7Up Lithiated Soda Bottle
c. 1935




7Up Lithiated Soda Bottle
c. 1931







Click 7-Up Bottle for Golden Age
7-Up Ad Gallery



Charles Leiper Grigg

Missouri native Charles Leiper Grigg was born in 1868 in Price's Branch. By the time he was 22 he'd already opened a small general store. Restless for more, he decided to move to St. Louis, MO to work at an advertising firm. In the course of his new career, he gained exposure to the highly competitive carbonated beverage industry. 1919 found Charles Grigg becoming a top sales rep Vess Jones, a local manufacturing entrepreneur. With Jones' backing Grigg invented and marketed 'Whistle', an orange drink. Whistle soon became the Jones' biggest seller and Jones promoted Charles Grigg to Sales and Marketing manager. Grigg couldn't work well under Jones, and left both Jones' company and Grigg's pet project, Whistle. Grigg's next career stop was the Warner-Jenkinson Co. of St. Louis, a developer of soft drink flavoring agents. Grigg invented a new carbonated orange drink with 14% sugar content he named Howdy.

Grigg found financing in the form of one Edmund G. Ridgway and together with local Attorney Frank Gladney, they formed The Howdy Company. Solid financing, coupled with Grigg's own orange soda "Howdy" combined to ensure rapid growth, adding new bottlers eager to bottle and distribute Howdy.

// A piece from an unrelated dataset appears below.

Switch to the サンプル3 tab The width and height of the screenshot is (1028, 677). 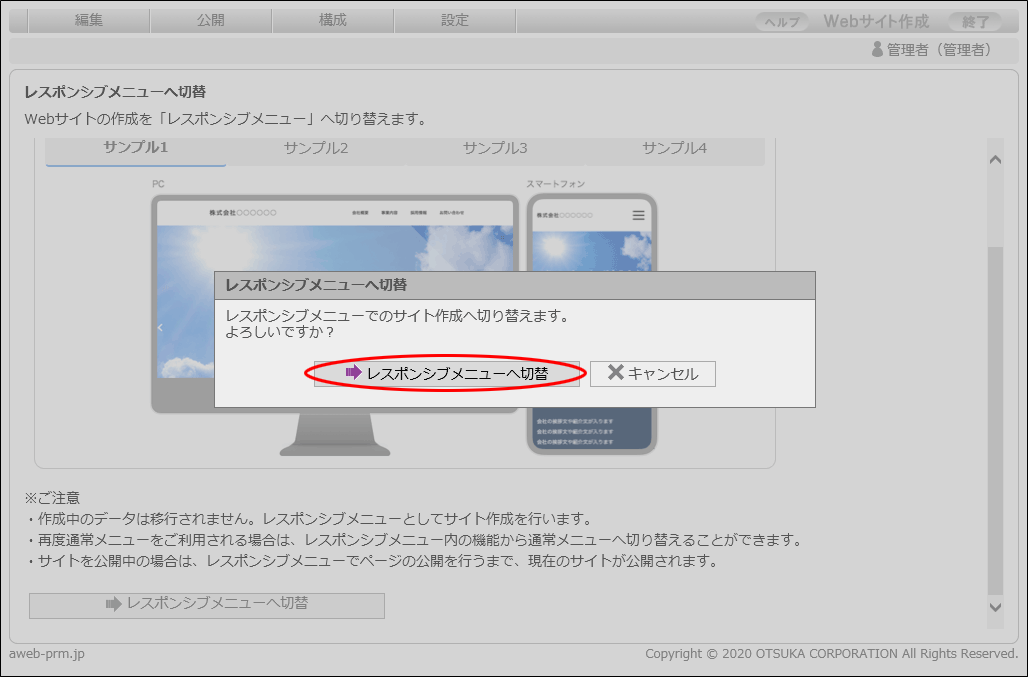pyautogui.click(x=495, y=149)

Howdy's main competition from the get-go was Orange Crush, a formidable target. Grigg initiated a nation-wide campaign rather spuriously asserting that any orange-flavored beverage should contain a minimum percentage of orange pulp or orange juice, Crush had long marketed their offering as the only true orange flavor, but The Howdy Company claimed that Howdy was produced with concentrate based on the essential oils of orange peel, and thus, they did not make "orange juice". Naturally, Charles Grigg maintained that Howdy was the "purest, finest orange flavored soft drink in America", and while by 1926 Howdy had indeed acquired over 400 franchised bottlers, Orange Crush continued to dominate the market. Howdy was clearly struggling for market share.

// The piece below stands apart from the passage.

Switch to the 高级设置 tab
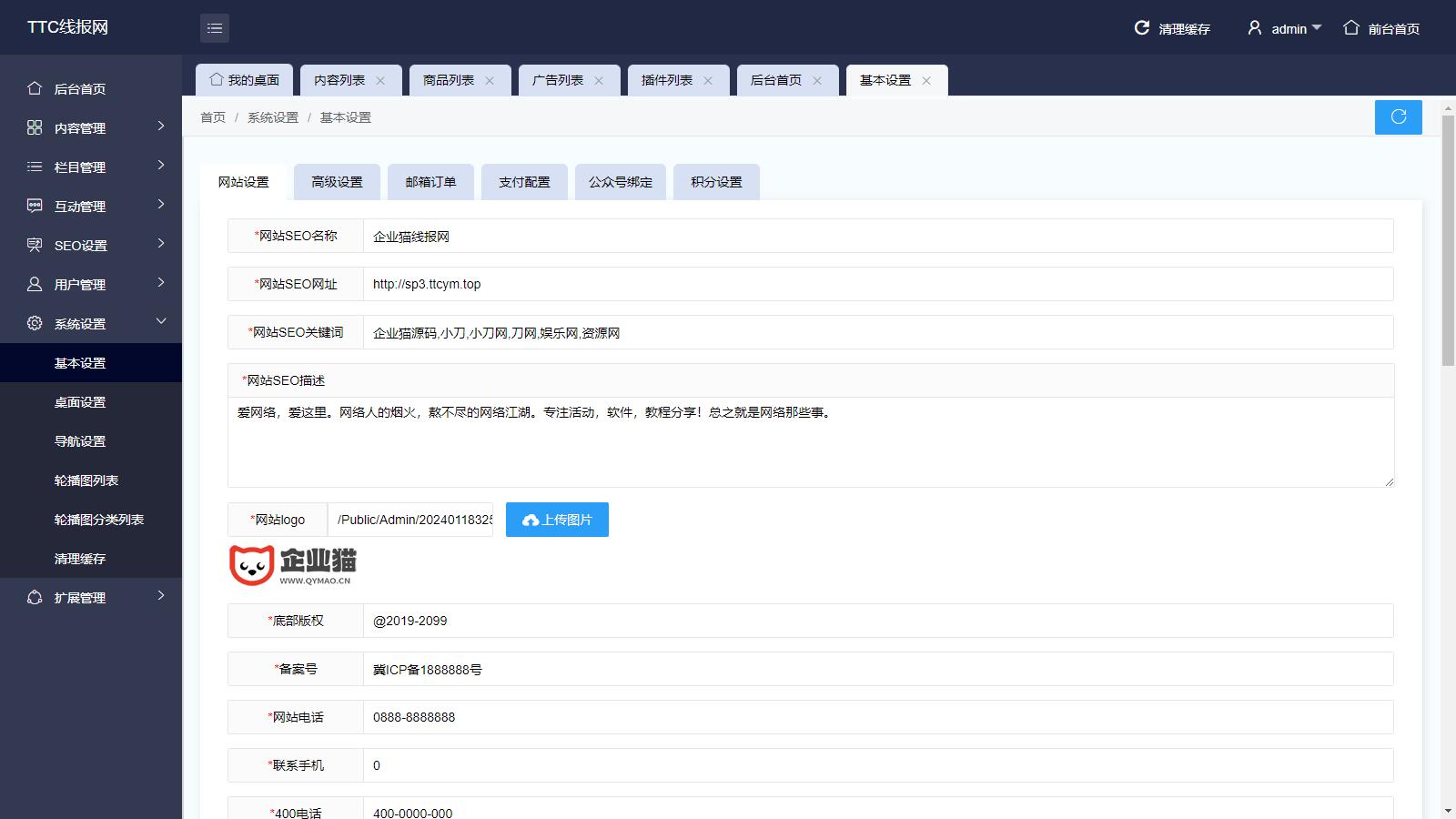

Grigg and company determined to formulate an entirely new soft drink so as to broaden their market share. Quite wisely, they decided against a cola, rootbeer or ginger ale, hoping to find a new taste and flavor that would truly differentiate them in an already highly competitive soft drink industry. Any number of contemporary bottlers had already developed some form of lemon or lime flavored soft drink but there was nothing that was genuinely distinctive about any of the existing offerings.

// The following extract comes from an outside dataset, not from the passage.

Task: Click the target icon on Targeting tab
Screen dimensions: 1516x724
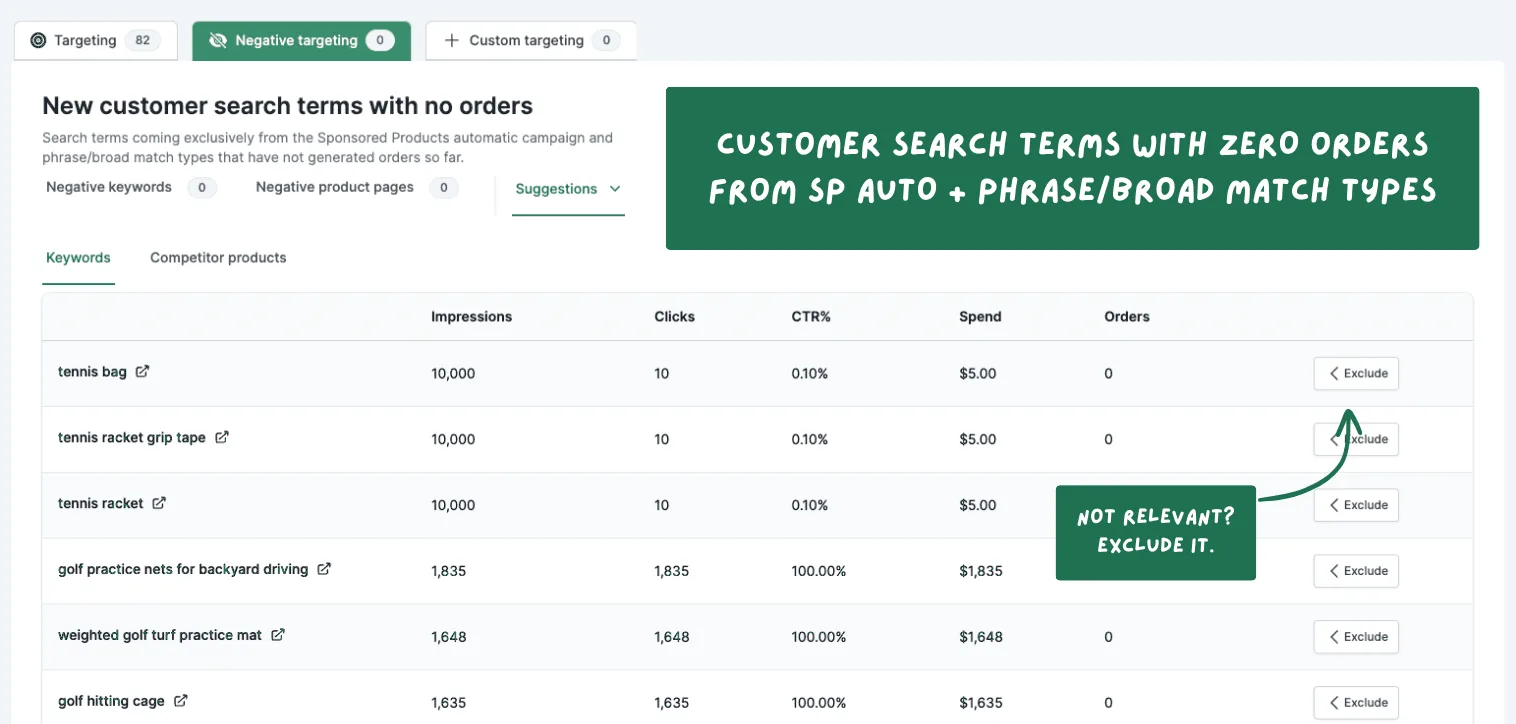Action: click(x=38, y=41)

Howdy Company developed several trial extracts of a new , lithia-based lemon and lime flavor, and by the late 1920s had sent them to several of Howdy's franchised bottlers for market testing. Their reaction was uniformly encouraging and The Howdy Company debuted it's newest product, "Bib-Label Lithiated Lemon-Lime Sodas" in October 1929 (the 'bib' referred to the practice of labeling bottled goods with paper 'bibs', which made for both economy and efficiency in using the same bottles over a line of various products). Note the date; this was barely two weeks into the great stock market crash resulted in The Great Depression. As always, timing is everything, and Grigg's timing couldn't have been worse. Well perhaps one thing was, indeed, worse--the name. It stunk for any number of obvious reasons. Grigg's 'aha!' moment wasn't much better: they changed the name to "7Up Lithiated Lemon-lime". Another stinker. Grigg then had his 'Crush' moment. They shortened the name to simply '7Up'. Short, sweet, and simple. Though there remain several urban myths that revolved around Grigg's inspriation for the name '7Up', none have ever been substantiated. I've highlighted some of them in the sidebar to the left.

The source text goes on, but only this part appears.